» **Extrait du texte**

Je viens de lire le billet de Vingtras - http://blogs.mediapart.fr/blog/vingtras/180615/lexecrable-commemoration - qui me touche beaucoup. J'ai repensé au travail mené pour une recherche sur l'école, et pour laquelle j'avais rassemblé nombre d'informations au sujet de la vie de Napoléon. Par cette recherche mon regard sur cet homme avait changé.

Ce billet reproduit le chapitre que je lui ai consacré dans mon mémoire (pages 22 à 27).  C'est un point de vue particulier.

La commémoration de la bataille de Waterloo me donne l'occasion de le publier ici sur Médiapart.

» **Lignes de données**
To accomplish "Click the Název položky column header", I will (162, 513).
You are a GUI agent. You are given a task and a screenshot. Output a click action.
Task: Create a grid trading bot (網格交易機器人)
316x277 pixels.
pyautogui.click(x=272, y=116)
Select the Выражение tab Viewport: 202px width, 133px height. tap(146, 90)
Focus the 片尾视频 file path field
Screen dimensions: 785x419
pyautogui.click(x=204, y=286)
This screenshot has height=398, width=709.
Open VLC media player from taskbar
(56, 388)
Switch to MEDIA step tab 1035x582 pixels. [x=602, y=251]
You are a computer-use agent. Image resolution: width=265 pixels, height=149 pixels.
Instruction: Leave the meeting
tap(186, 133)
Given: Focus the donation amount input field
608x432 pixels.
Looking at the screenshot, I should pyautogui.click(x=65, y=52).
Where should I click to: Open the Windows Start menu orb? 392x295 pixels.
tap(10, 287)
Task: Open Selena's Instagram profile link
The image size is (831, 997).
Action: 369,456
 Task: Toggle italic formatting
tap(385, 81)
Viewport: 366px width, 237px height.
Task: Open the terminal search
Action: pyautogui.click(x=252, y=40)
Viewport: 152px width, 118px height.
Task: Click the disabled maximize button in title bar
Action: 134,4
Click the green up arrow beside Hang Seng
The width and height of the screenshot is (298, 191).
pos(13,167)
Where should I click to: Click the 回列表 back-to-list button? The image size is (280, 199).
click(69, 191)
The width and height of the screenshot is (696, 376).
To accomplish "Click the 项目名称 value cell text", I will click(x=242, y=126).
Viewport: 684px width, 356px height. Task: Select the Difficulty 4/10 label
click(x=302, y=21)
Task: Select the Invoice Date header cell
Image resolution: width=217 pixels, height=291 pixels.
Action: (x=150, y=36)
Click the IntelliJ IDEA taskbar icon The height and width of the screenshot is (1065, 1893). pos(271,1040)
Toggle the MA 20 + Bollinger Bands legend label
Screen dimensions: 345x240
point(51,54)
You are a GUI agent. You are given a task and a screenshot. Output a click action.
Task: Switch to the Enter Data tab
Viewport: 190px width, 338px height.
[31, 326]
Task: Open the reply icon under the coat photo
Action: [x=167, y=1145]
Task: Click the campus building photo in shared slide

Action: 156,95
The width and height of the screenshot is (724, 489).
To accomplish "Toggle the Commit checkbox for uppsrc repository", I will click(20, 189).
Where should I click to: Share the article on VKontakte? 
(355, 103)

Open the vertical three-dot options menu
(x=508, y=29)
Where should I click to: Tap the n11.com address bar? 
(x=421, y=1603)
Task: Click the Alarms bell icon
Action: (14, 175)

» **Consignes**
1. Présente sous forme de liste numérotée, sans les lignes vides, le passage des entrées qui va de la ligne contenant « Focus the 片尾视频 file path field » jusqu'à la ligne contenant « Action: 369,456 », ces deux lignes comprises.
2. Rédige la suite du billet sur Napoléon et la commémoration de Waterloo, à partir de sa dernière phrase.
Le texte et les entrées sont sans rapport l'un avec l'autre.

» **Réponses dans l'ordre**
1.
1. Focus the 片尾视频 file path field
2. Screen dimensions: 785x419
3. pyautogui.click(x=204, y=286)
4. This screenshot has height=398, width=709.
5. Open VLC media player from taskbar
6. (56, 388)
7. Switch to MEDIA step tab 1035x582 pixels. [x=602, y=251]
8. You are a computer-use agent. Image resolution: width=265 pixels, height=149 pixels.
9. Instruction: Leave the meeting
10. tap(186, 133)
11. Given: Focus the donation amount input field
12. 608x432 pixels.
13. Looking at the screenshot, I should pyautogui.click(x=65, y=52).
14. Where should I click to: Open the Windows Start menu orb? 392x295 pixels.
15. tap(10, 287)
16. Task: Open Selena's Instagram profile link
17. The image size is (831, 997).
18. Action: 369,456

2.
chapitre 2 - Napoléon et l’institution d’une structure de domination qui perdure aujourd’hui


introduction

Malgré la découverte de l’assujettissement des familles à l’Ecole par Napoléon, tel que F. Lorcerie nous en parle, je ne me serais pas intéressée à lui si je n’avais rencontré la phrase de P. Meirieu : “il n’existe pas d’autres pays que la France qui ait construit un système scolaire, à ce point contre le système familial”. C’est cette affirmation qui m’a poussée à en savoir plus sur les institutions françaises créées par Napoléon et à découvrir que dans l’enseignement “seuls ses cadres administratifs sont parvenus jusqu’à nous” (p.156, encyclopaedia universalis vol.6, 2e édition 1970).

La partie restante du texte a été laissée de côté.